> _Problem to work on_
Note how many lines in the entries contain the string "dimensions", then give that number and nothing else.

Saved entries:
====
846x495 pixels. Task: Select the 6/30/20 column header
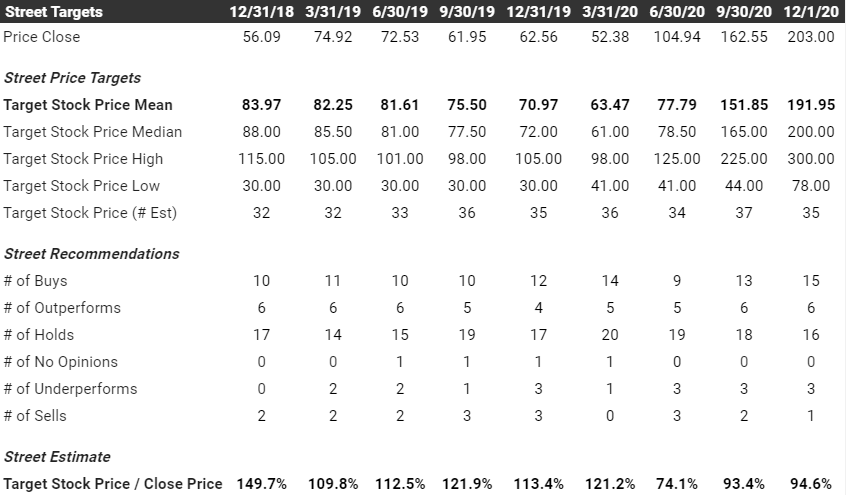point(677,11)
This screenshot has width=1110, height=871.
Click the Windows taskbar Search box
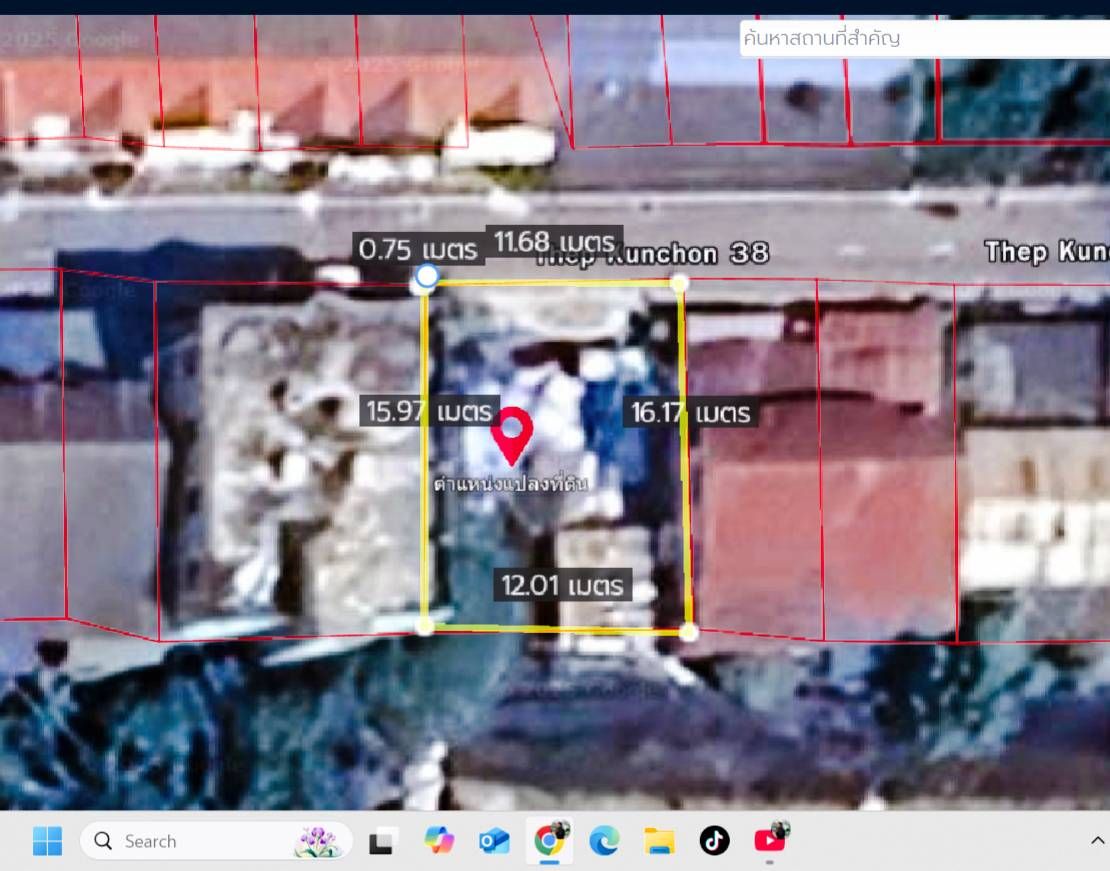(x=216, y=841)
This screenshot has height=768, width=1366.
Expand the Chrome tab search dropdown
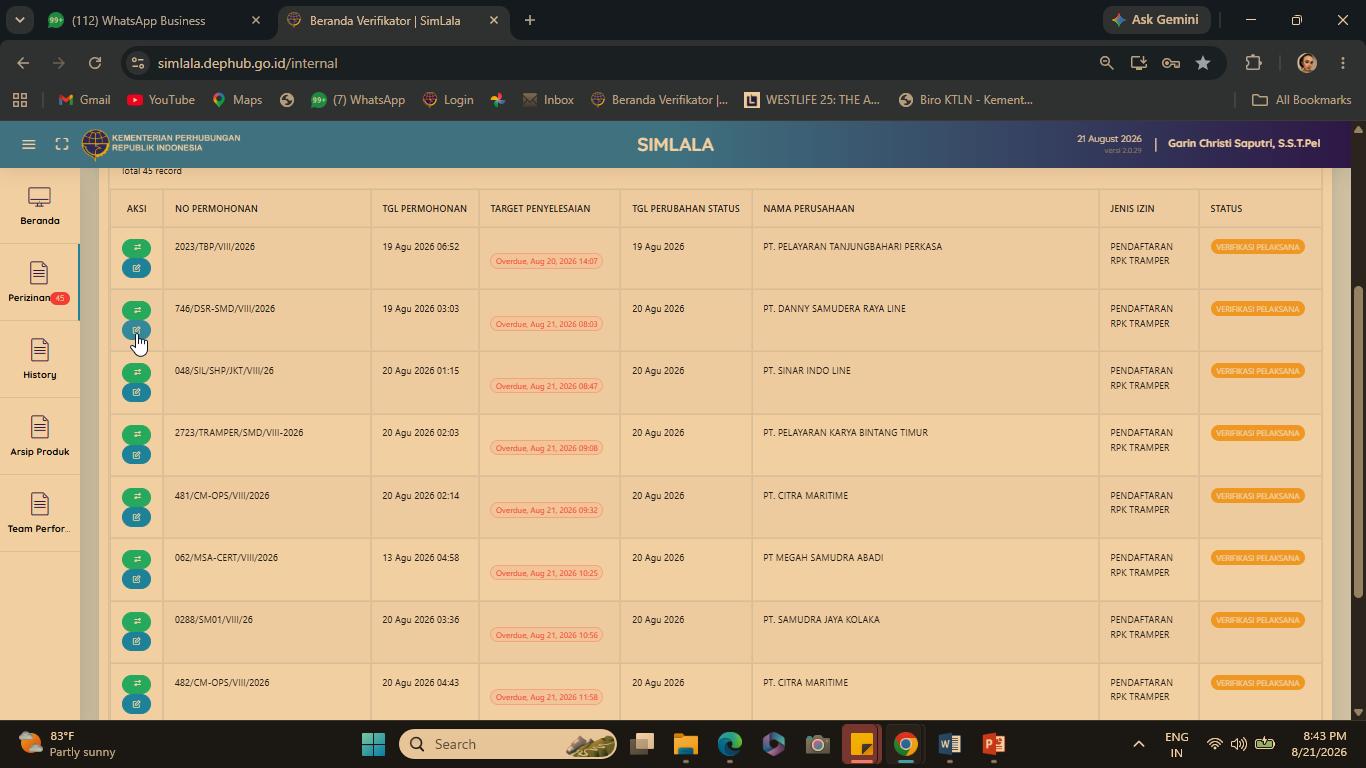pyautogui.click(x=20, y=20)
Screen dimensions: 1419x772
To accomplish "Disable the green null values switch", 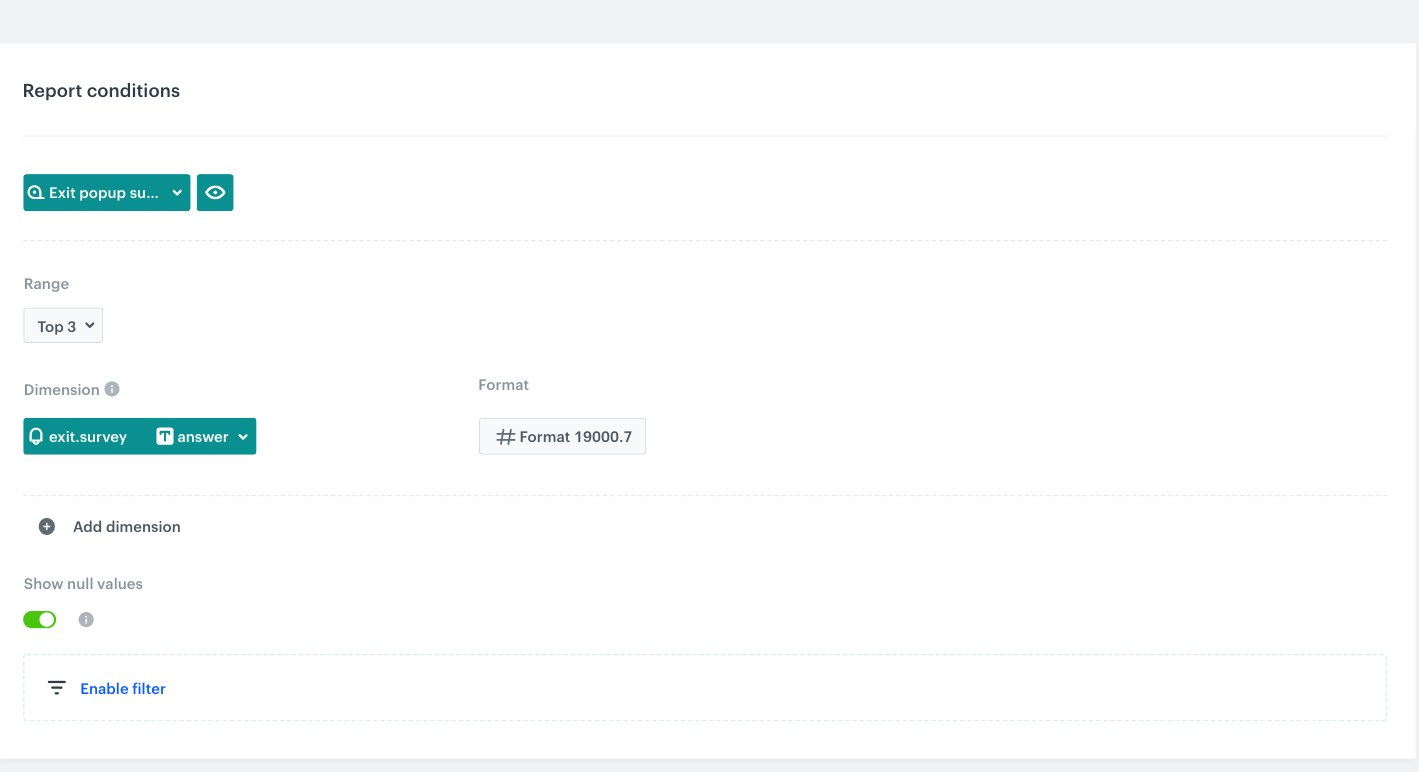I will (x=39, y=619).
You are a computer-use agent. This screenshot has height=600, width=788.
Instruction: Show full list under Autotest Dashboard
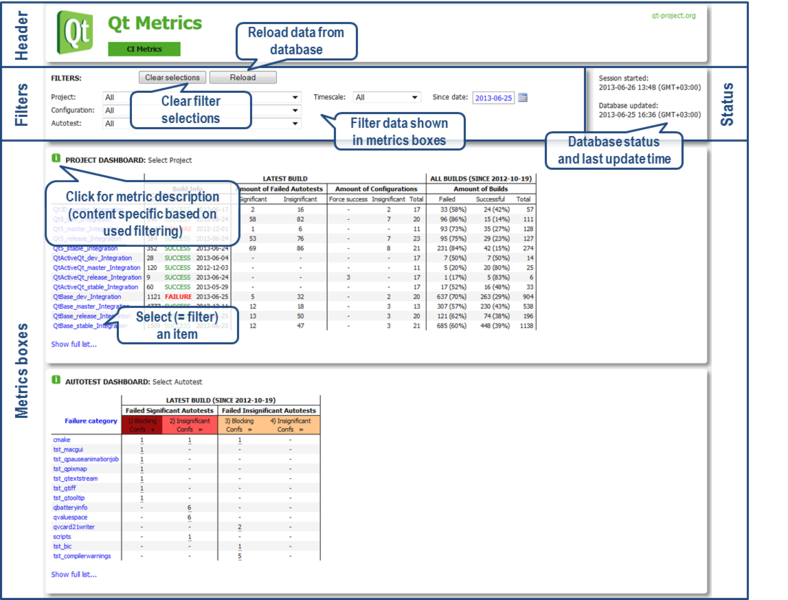pyautogui.click(x=74, y=574)
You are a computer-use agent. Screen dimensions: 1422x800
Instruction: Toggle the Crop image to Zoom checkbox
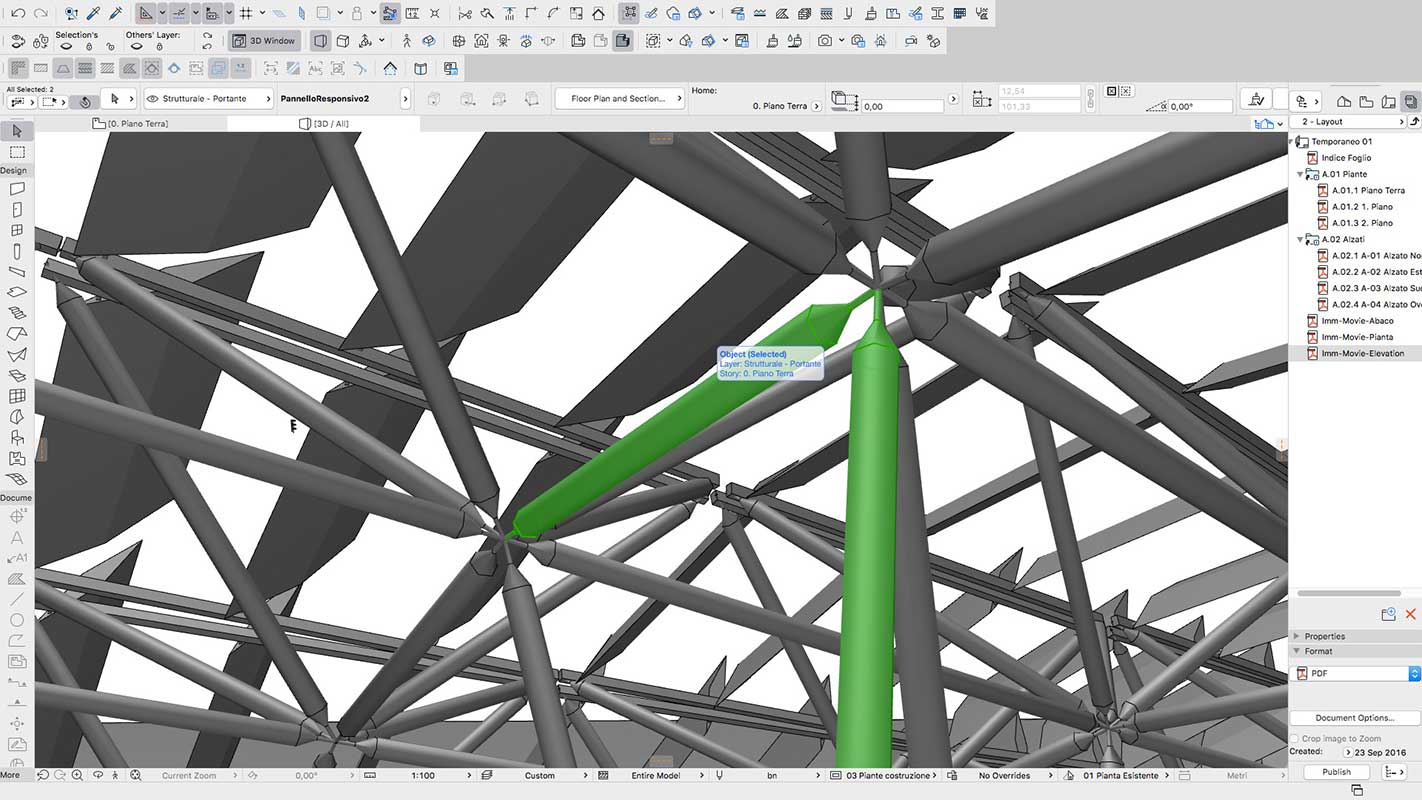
====
> _Reply_
2